The same concept applies to drinking from the glass of seminary.  The first gulp can be a blow to the foundation for some.  The authorship and construction of the Bible is not as simple as fundamentalist preachers insist.  The archaeological evidence for the Biblical story is thin-to-nonexistent until around King Omri of Israel (around 884 B.C.E., after the flood, the exodus, King David, King Solomon, …).  The Old Testament reports that God killed an awful lot of people in ancient times.  The Crusades happened.

Today, some Christians can be mean, hypocritical, and mis-users of scripture, all the while touting their Christianity.  Some religious leaders use the desire of their followers to have a closer relationship with God to enhance that leader’s political position rather than to bring them closer to Christ.  Some Christians readily impose their religious views on others.  The list goes on.

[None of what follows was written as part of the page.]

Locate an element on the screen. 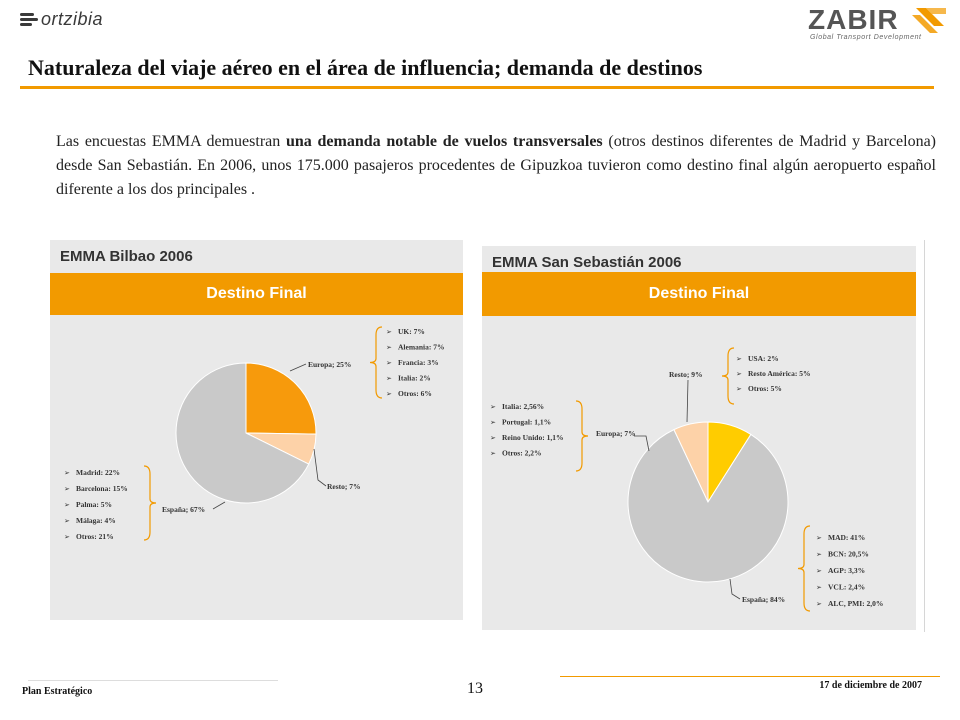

Most people know of these things, at least vaguely, but seminary puts it all in your face in a largely unvarnished way.  Drink!  Gulp!

Through all such things this semester, my faith was encouraged by my professors and fellow students as worked through such issues for ourselves.  They showed that the actions of “some” do not represent all or the ideal.

The professors encouraged us not to be afraid.  Fear freezes the faith of many Christians.  The professors encouraged us to shed the fear and dive in, ask questions, and think—God is there, go ahead.

My classmates are an incredibly admirable group of people.  They are not gunning for money or fame or the highest-paying job or social standing or prestige or similar things.  They are gunning to do the most good for God and other people, and they are gunning to understand what God’s will for them might be.  They have big hearts.

My classmates are impressively authentic and honest.  They question.  They debate.  They study.  They are shedding fear.  They seek to see and follow Christ’s teachings unfiltered.  They are an encouragement to me and my faith.

In closing, I enjoyed writing my weekly blog post this semester.  Thank you to everyone who read them.  I appreciate the Facebook comments, WordPress comments, e-mails, texts, calls, and in-person discussions about the posts.  I welcome those, so please keep it up.

I am going to take a break from blogging over the holidays.  I plan to start again in January.

In the meantime, Merry Christmas!  I hope you have a nice break.


(Picture at the top:  Tracey took this picture of some of the first-year students at the Divinity School’s Christmas party last week.  I think this picture was during conflicting messages from Tracey and others taking pictures at the same time:  “smile,” “do something funny,” and “go over the Syro-Ephraimitic War in your head” (Paul)).